We interface with our devices’ screens for inputs and outputs nearly all day and everyday. What many of the gadgets will soon be able to display and, moreover, understand about digital imagery is about to take a significant leap forward. This will be due to the pending arrival of new chips embedded into their circuitry that are enabled by artificial intelligence (AI) algorithms. Let’s have a look.

This story was reported in a most interesting article on TechnologyReview.com entitled Silicon Chips That See Are Going to Make Your Smartphone Brilliant by Tom Simonite on May 14, 2015. I will sum, annotate and pose some question about it.

The key technology behind these new chips is an AI methodology called deep learning. In these 10 recent Subway Fold posts, deep learning has been covered in a range of applications in various online and real world marketplaces including, among others, entertainment, news, social media, law, medicine, finance and education. The emergence of these smarter new chips will likely bring additional significant enhancements to all of them and many others insofar as their abilities to better comprehend the nature of the content of images.

Two major computer chip companies, Synopsis and Qualcomm, and the Chinese search firm Baidu, are developing systems, based upon deep learning, for mobile devices, autos and other screen-based hardware. They were discussed by their representatives at the May 2015 Embedded Vision Summit held on Tuesday, May 12, 2015, in Santa Clara, California. The companies’ representatives were:

  • Pierre Paul, the director of Research and Development at Synopsis, who presented a demo of a new chip core that “recognized speed limit signs” on the road for vehicles and enabled facial recognition for security apps. This chip uses less power than current chips on the market and, moreover, could add some “visual intelligence” to phone and car apps, and security cameras.  (Here is the link to the abstracts of the presentations, listed by speaker including Mr. Paul’s entitled Low-power Embedded Vision: A Face Tracker Case Study from the Summit’s website.)
  • Ren Wu, Distinguished Scientist, Baidu Institute of Deep Learning, said that deep learning-based chips are important for computers used for research, and called for making such intelligence as ubiquitous as possible. (Here is the link to the abstracts of the presentations, listed by speaker including Mr. Wu’s, entitled Enabling Ubiquitous Visual Intelligence Through Deep Learning from the Summit’s website.)

Both Wu and Gehlhaar said that adding more intelligence to mobile device’s ability to recognize photos could be used to address the privacy implications of some apps by lessening the quantity of personal data they upload to the web.

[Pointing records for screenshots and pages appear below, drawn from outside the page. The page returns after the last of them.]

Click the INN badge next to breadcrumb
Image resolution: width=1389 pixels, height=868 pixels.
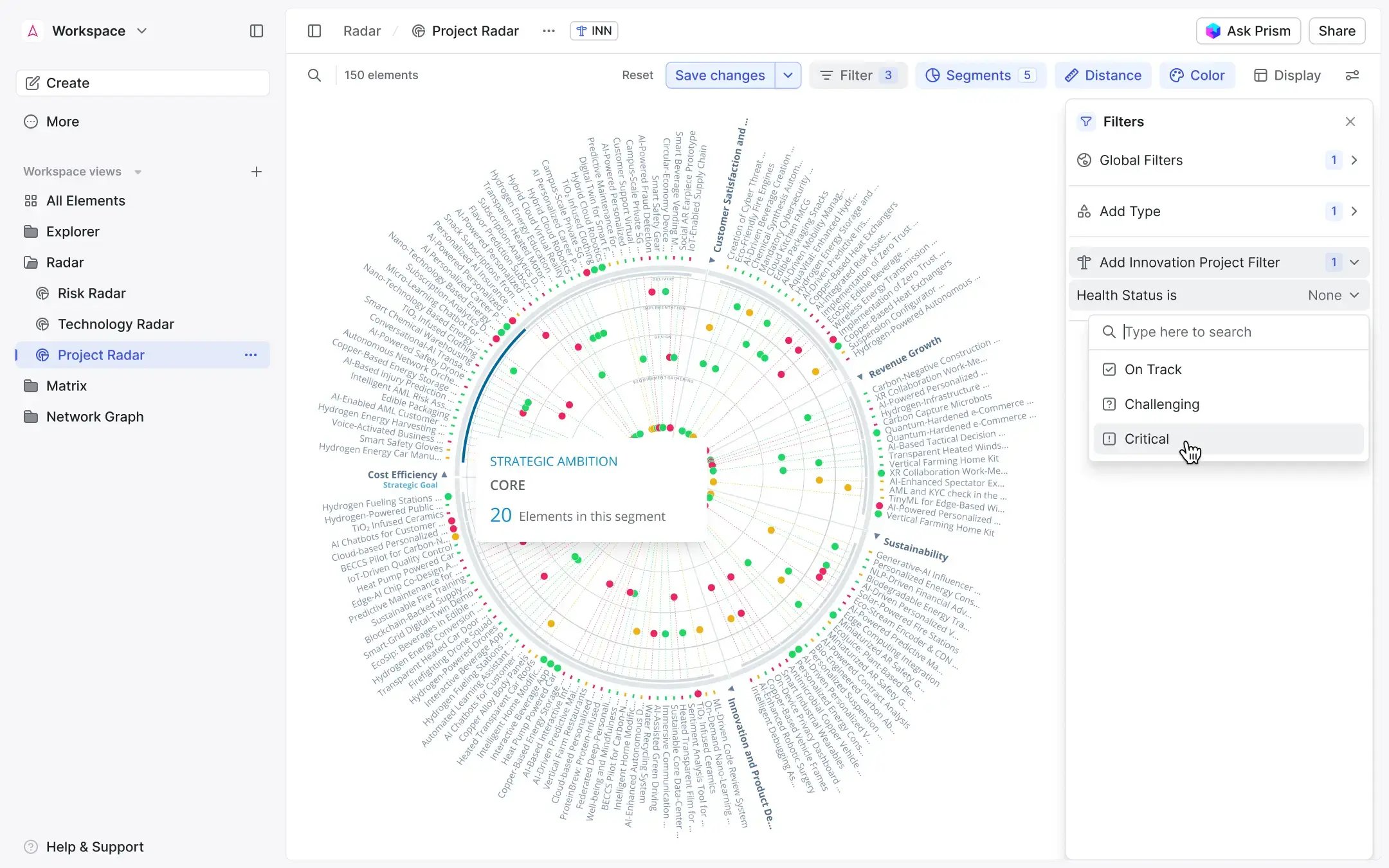pos(593,30)
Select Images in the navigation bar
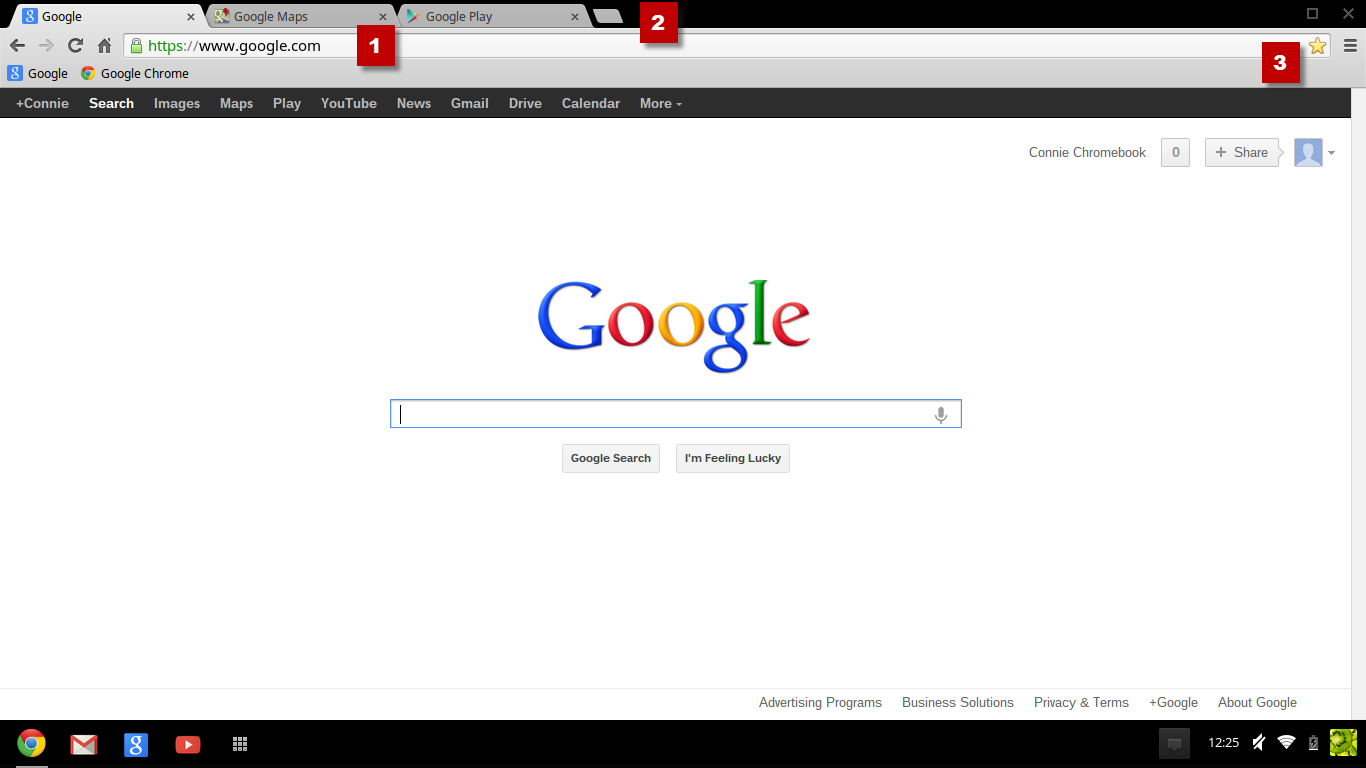Viewport: 1366px width, 768px height. coord(176,103)
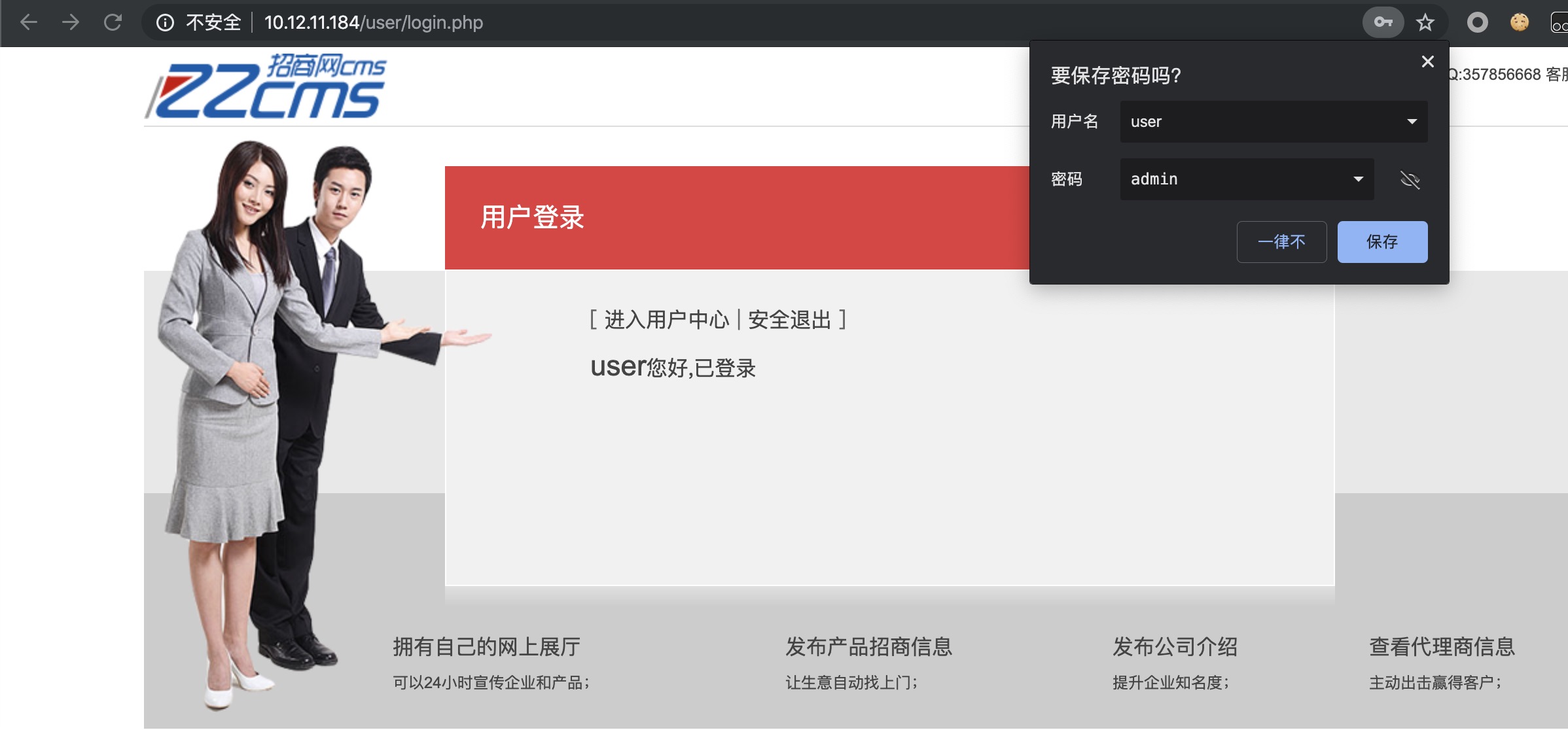The width and height of the screenshot is (1568, 730).
Task: Click the browser forward arrow
Action: pyautogui.click(x=71, y=23)
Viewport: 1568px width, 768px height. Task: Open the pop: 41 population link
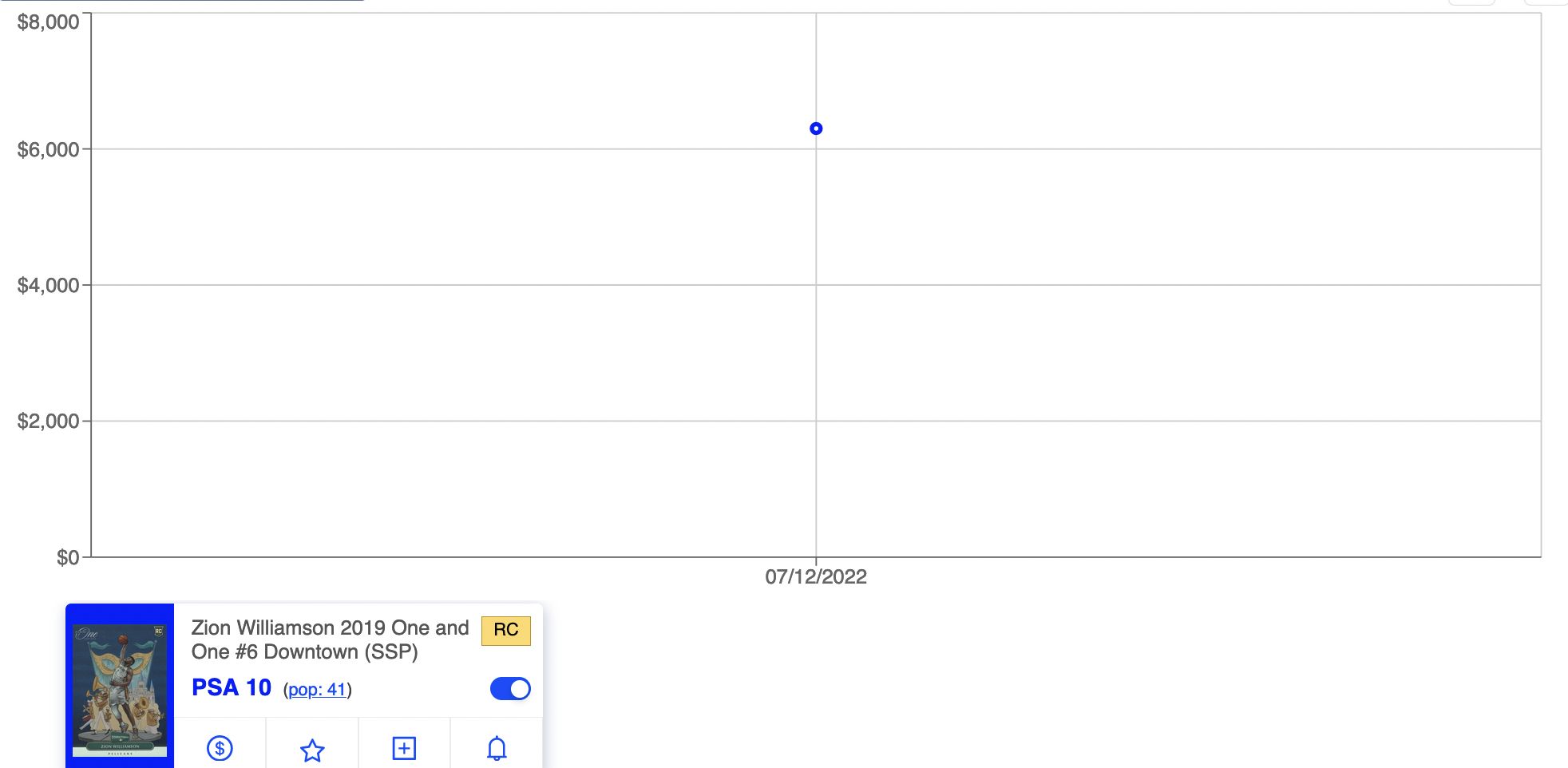coord(317,690)
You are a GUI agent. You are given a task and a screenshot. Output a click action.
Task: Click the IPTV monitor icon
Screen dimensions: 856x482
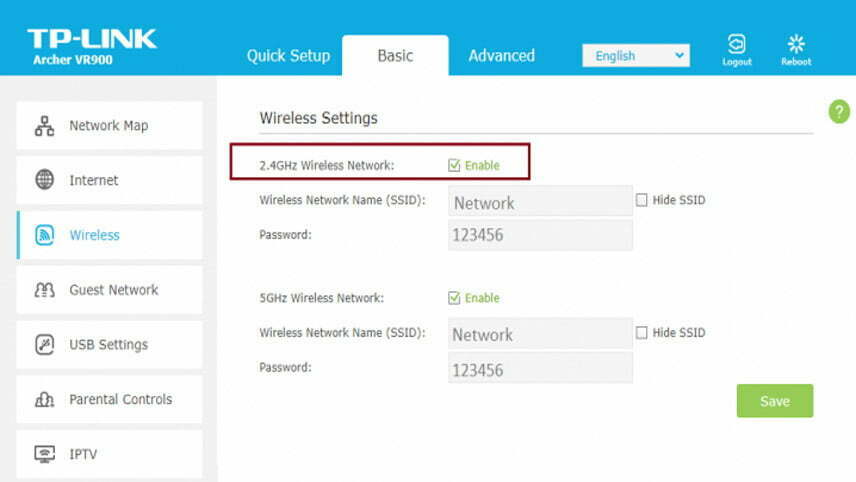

My questions are as follows:

  • Whether and how should social networks employ these chips? For example, what if such visually intelligent capabilities were to be added to the recently rolled out live video apps Periscope and MeerKat on Twitter?
  • Will these chips be adapted to the forthcoming commercial augmented and virtual reality systems (as discussed in the five recent Subway Fold posts)? If so, what new capabilities might they add to these environments?
  • What additional privacy and security concerns will need to be addressed by manufacturers, consumers and regulators as these chips are introduced into their respective marketplaces?